The code for these tests is here, but it's very raw at the moment. I plan to write some docs and make it easier to run these tests shortly. There's just a couple of things I want to call attention to explicitly so I don't forget about them.

First, note that I'm making one connection and handing it to each function.

main = do
  acid <- openLocalState Acid.initialDB
  mongo <- Mongo.newConn
  sqlite <- Database.HDBC.Sqlite3.connectSqlite3 "GoGetDB"
--  mysql <- Database.HDBC.MySQL.connectMySQL defaultMySQLConnectInfo
  defaultMain
    [
      benchBlock "AcidState" acid
      (insertUserAcid, insertItemAcid, getUserAcid, (\acid -> query' acid Acid.GetAccounts)),
      bgroup "HDBC"
      [
--        hdbcBlock "MySQL" mysql,
        hdbcBlock "SQLite" sqlite
      ],
      benchBlock "MongoDB" mongo
      (insertUserMongo, insertItemMongo, getUserMongo, Mongo.getAccounts)
    ]
  Mongo.close mongo
  Database.HDBC.disconnect sqlite
--  Database.HDBC.disconnect mysql
  createCheckpointAndClose acid

This is the recommended usage for AcidState and MongoDB, but I'm not entirely convinced it's the best approach for arbitrary SQL databases, or entirely sure how HDBC handles connection-pooling.
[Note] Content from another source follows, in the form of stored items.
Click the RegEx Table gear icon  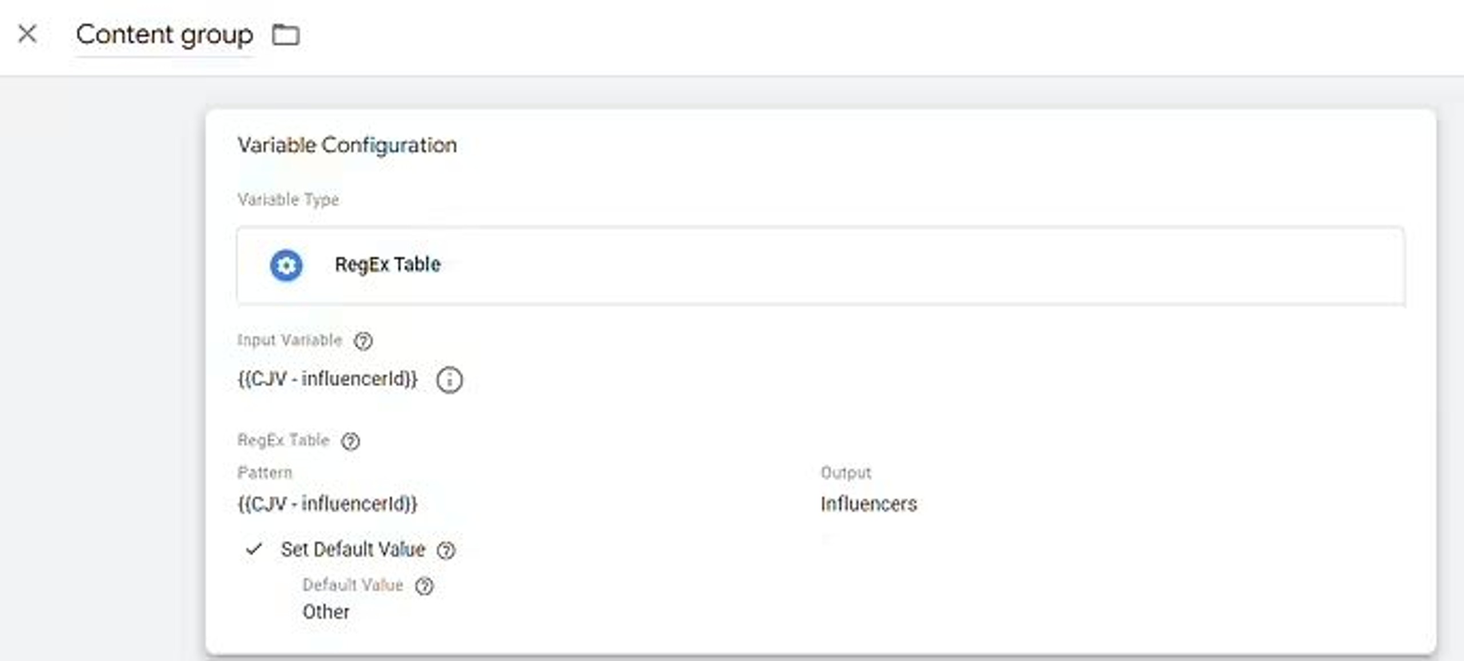pos(286,265)
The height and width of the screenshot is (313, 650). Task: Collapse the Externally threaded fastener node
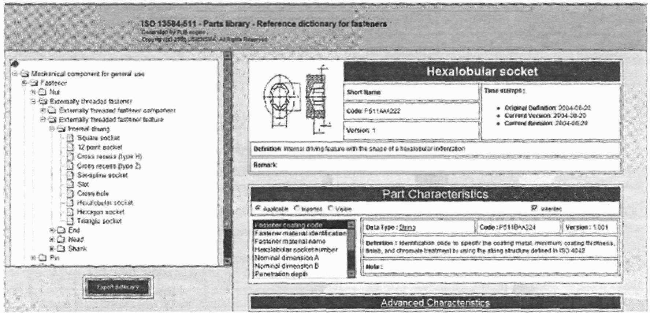coord(34,101)
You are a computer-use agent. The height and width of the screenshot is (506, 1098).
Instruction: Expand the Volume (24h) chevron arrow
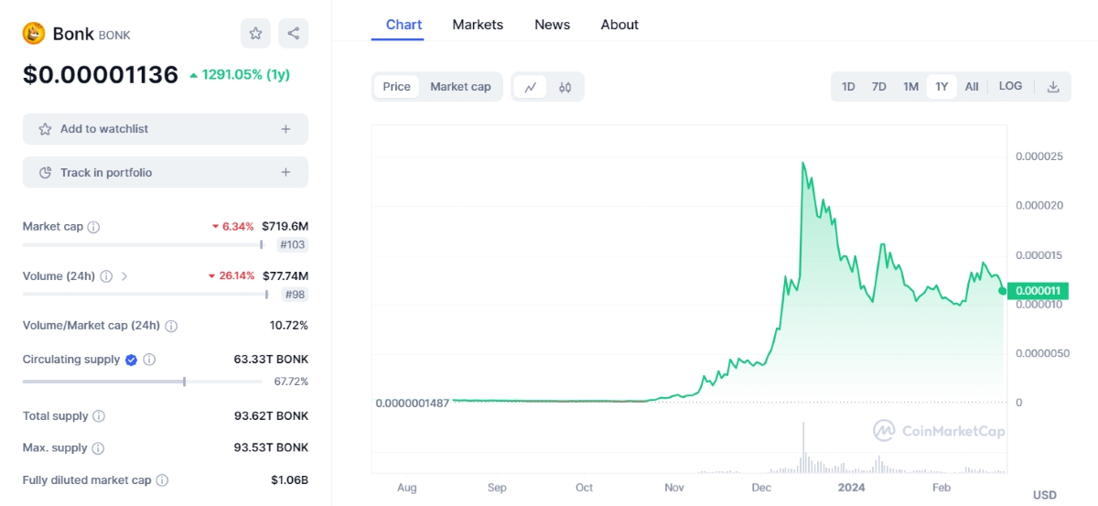[x=124, y=276]
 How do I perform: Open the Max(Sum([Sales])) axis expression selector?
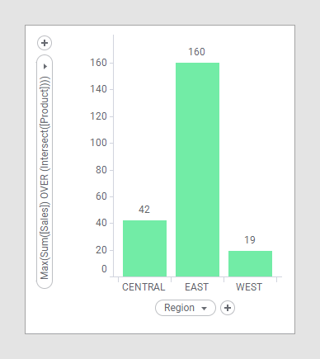coord(45,172)
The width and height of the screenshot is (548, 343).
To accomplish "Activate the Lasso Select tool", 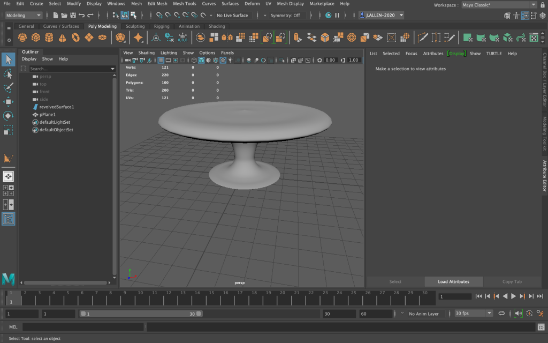I will pyautogui.click(x=8, y=73).
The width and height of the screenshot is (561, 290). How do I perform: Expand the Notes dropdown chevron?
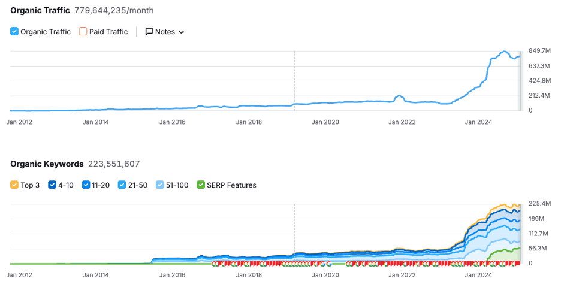(x=181, y=32)
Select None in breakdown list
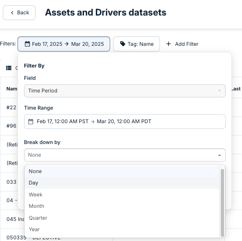The image size is (242, 241). coord(122,171)
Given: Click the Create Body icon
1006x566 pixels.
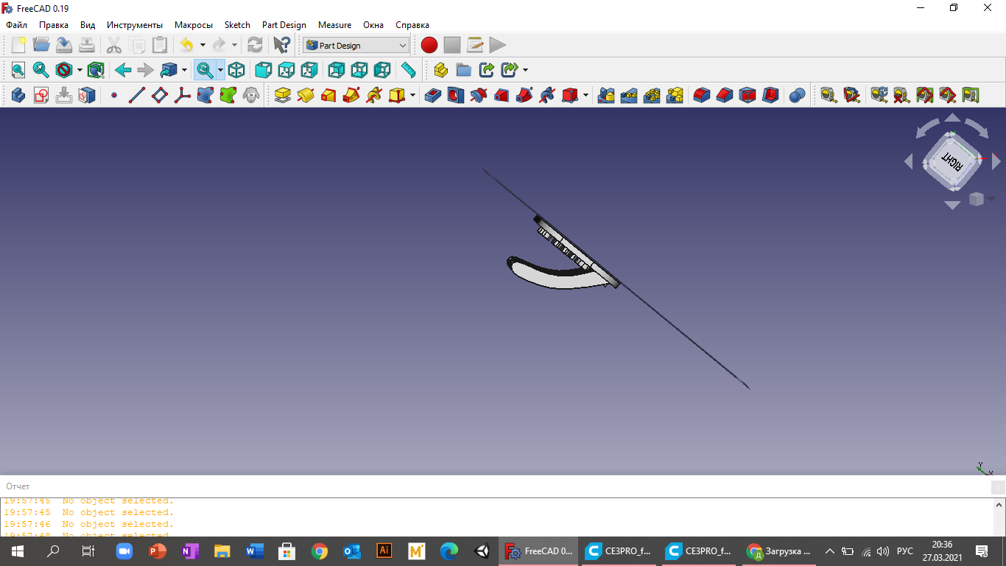Looking at the screenshot, I should point(18,95).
The end result is, I think, to somewhat deflate the times attributed to using the HDBC back-ends.

Second, if you look at how the SQL database is organized

createTables :: Connection -> IO [Integer]
createTables conn = withCommit conn q
  where q conn = mapM (\s -> run conn s [])
            ["CREATE TABLE accounts (id INTEGER PRIMARY KEY AUTO_INCREMENT, name VARCHAR(120), passphrase VARCHAR(250))",
             "CREATE TABLE items (user VARCHAR(120), name VARCHAR(120), comment VARCHAR(120), status VARCHAR(4), count INTEGER)"]

You'll see that I slightly re-configured the storage approach to match the back-end's relational model. Also, while the individual account selectors return a Maybe Account, getAccounts just does the naive SQL thing of SELECT * FROM

getAccounts :: Connection -> IO [[SqlValue]]
getAccounts conn = withCommit conn q
  where q conn = quickQuery' conn "SELECT * FROM accounts" []

getAccountBy conn column value = withCommit conn q
  where qString = "SELECT * FROM accounts WHERE " ++ column ++ " = ?"
        q conn = do
          res <- quickQuery' conn qString [toSql value]
          case res of
            [] -> return $ Nothing
            (u@[_, SqlByteString name, _]:rest) -> do
              items <- getAccountItems conn $ unpack name
              return $ Just $ accountFromSql u items

accountByName :: Connection -> String -> IO (Maybe Account)
accountByName conn name = getAccountBy conn "name" name

accountById :: Connection -> Integer -> IO (Maybe Account)
accountById conn id = getAccountBy conn "id" id

The MongoDB back-end does the same sort of thing

getAccounts pipe = do
  res <- run pipe $ find (select [] "accounts") >>= rest
  return $ case res of
    Right accounts -> accounts
    _ -> []

getAccountBy pipe property value = do
  res <- run pipe $ findOne $ select [property =: value] "accounts"
  return $ case res of
    Right (Just acct) -> Just $ accountFromMongo acct
    _ -> Nothing

accountById :: Pipe -> Integer -> IO (Maybe Account)
accountById pipe id = getAccountBy pipe "id" id

accountByName :: Pipe -> String -> IO (Maybe Account)
accountByName pipe name = getAccountBy pipe "name" name

That means that both Mongo and the HDBC back-ends should have a massive advantage over Acid for this particular function. Really, if I wanted to make it fair and get everyone to return the same data type, I'd have to write a JOIN for the SQL approach and map a conversion function over the whole thing. Acid gets that for free and, just in case I haven't pointed it out thoroughly enough yet, still schools all the rest on listing accounts.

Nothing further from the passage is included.